I have this problem :
$f$ is defined and positive in $[0,1]$ for $1>a>0 \implies \inf f((a,1])>0$.
if $f$ continuous on the right at $x=0$ proof that $\inf f([0,1])>0$
My proof
Since $f$ is continous on the right at $x=0$ we know that : $$\lim_{x \to 0+} f(x)=f(0)$$
I thought to assume that $\inf f([0,1])\leq 0$, and using the limit inorder to get a contradiction but haven't managed to get there, Any ideas how to "move on" from this point?
Any help will be appreciated.
As it stands the result is not correct. Take, for example, $f(x)=x,\ x\in[0,1]$. Then $f$ is positive, continuous everywhere, $\inf f((a,1])=a>0$ for every $a\in(0,1]$ and $\inf f([0,1])=0$.

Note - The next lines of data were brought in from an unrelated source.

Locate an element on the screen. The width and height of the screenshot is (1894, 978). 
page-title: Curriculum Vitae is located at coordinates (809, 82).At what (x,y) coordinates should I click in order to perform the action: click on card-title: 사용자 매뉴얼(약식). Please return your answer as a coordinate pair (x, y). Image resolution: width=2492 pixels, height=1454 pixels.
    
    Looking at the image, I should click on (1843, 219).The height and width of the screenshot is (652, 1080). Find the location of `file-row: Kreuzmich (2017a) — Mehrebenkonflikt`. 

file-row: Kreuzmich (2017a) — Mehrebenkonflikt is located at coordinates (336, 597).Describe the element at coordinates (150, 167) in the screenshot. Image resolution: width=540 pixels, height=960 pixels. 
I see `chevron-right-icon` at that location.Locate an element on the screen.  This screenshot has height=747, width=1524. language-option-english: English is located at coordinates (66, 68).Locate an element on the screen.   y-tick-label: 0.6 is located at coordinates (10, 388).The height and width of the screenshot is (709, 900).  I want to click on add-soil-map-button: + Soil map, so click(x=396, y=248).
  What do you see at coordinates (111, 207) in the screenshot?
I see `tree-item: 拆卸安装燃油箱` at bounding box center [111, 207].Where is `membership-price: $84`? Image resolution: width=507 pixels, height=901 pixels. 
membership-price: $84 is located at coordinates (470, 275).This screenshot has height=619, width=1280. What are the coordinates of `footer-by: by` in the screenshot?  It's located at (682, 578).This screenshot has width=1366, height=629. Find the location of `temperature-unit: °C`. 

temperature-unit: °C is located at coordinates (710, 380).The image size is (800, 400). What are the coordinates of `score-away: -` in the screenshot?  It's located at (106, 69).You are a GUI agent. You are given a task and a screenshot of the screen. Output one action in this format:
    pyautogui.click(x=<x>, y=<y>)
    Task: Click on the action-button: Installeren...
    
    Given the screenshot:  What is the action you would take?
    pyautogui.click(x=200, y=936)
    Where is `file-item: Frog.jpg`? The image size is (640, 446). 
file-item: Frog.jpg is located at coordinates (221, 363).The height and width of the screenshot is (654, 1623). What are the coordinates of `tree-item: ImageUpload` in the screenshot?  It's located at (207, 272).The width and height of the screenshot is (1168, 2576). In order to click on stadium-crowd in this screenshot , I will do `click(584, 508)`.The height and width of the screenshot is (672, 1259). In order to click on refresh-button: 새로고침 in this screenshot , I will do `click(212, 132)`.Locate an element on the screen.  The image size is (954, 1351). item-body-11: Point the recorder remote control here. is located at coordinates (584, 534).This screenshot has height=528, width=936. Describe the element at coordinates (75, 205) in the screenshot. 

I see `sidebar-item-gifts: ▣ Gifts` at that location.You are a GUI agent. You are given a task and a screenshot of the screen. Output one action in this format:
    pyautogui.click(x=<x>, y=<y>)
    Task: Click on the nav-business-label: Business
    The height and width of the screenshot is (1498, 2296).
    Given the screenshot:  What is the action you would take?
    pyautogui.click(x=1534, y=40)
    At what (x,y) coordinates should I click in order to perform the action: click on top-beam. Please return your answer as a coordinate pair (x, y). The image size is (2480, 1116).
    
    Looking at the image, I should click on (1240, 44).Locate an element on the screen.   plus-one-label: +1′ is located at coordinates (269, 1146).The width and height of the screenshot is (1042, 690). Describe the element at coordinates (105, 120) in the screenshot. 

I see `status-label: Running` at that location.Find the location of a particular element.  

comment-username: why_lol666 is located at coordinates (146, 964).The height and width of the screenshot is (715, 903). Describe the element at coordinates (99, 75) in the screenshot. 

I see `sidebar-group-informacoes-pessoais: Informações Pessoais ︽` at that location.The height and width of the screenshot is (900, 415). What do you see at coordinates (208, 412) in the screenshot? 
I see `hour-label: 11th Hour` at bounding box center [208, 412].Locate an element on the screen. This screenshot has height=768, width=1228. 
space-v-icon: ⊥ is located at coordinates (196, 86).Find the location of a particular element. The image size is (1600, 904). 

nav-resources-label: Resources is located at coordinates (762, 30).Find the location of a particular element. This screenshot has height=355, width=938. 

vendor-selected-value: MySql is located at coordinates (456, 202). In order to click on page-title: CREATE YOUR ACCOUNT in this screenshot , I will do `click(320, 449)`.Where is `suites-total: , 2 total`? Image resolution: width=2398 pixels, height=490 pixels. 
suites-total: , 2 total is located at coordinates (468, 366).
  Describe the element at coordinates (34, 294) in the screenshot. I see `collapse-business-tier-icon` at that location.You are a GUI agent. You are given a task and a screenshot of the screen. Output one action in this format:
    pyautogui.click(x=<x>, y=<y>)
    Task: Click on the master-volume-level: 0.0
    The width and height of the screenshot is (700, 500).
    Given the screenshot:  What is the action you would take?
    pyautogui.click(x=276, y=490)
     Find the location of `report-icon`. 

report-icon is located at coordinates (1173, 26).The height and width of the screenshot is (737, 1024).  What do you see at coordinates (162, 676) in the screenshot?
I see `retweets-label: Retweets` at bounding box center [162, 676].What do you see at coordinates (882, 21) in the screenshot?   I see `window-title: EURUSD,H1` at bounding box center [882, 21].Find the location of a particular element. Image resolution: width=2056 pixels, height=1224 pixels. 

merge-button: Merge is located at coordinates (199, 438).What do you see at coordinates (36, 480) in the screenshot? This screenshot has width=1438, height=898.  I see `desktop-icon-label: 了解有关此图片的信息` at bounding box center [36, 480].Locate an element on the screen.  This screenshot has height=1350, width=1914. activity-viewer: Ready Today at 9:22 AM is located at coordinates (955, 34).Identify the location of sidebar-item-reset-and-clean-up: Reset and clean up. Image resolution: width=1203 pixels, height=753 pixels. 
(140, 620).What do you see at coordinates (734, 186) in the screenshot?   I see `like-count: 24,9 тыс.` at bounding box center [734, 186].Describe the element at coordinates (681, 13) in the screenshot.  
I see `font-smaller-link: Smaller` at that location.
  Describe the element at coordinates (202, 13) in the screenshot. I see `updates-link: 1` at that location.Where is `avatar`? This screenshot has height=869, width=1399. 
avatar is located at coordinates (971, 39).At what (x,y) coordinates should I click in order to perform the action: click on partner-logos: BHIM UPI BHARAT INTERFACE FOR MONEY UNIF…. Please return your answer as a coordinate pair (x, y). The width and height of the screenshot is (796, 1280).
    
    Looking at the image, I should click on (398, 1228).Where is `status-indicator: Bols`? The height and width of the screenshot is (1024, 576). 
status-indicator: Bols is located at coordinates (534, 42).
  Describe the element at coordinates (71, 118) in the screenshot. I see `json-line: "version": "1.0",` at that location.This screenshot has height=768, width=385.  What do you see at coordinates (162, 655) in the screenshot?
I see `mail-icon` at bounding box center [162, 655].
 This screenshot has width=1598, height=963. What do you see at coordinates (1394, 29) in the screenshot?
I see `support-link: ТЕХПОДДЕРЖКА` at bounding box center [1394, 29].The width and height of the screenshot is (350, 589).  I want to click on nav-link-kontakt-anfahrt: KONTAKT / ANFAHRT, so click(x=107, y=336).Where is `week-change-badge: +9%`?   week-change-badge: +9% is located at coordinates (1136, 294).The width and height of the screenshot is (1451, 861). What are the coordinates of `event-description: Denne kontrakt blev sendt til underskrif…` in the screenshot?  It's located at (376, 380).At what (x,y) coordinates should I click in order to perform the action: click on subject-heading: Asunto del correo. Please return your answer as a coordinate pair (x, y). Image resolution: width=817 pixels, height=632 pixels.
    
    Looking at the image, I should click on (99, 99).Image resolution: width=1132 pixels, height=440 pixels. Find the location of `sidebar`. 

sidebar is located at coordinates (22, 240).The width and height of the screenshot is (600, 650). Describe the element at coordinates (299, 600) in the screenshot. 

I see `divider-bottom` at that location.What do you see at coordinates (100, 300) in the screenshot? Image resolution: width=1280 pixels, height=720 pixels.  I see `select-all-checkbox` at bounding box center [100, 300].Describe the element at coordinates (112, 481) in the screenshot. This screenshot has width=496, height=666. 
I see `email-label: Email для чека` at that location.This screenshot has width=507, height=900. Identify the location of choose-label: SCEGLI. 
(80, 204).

One way to correct it is to assume that $f(0)>0$. I will now prove the statement with this assumption. Since $f\ge 0$ we must have that $\inf f([0,1])\ge 0$. Suppose that $\inf f([0,1])=0$. Then, for every $a\in(0,1]$, it holds that $\inf f([0,a])=0$ since $0=\inf f([0,1])=\min\{\inf f([0,a]),\inf f((a,1])\}$ and $\inf f((a,1])>0$. Let $\epsilon>0$ be arbitrary, but fixed. Then, by the definition of the infimum, for every $n\ge 1$ one can find $x_n\in[0,\frac{1}{n}]$ such that $f(x_n)<\epsilon$ ($\inf f([0,\frac{1}{n}])=0$). We pass to the limit ($n\to\infty$) and use the continuity of $f$ in $0$ to deduce that $f(0)\le\epsilon$. $\epsilon$ was arbitrary, so this forces $f(0)=0$, which is a contradiction. It follows that $\inf f([0,1])>0$, as required.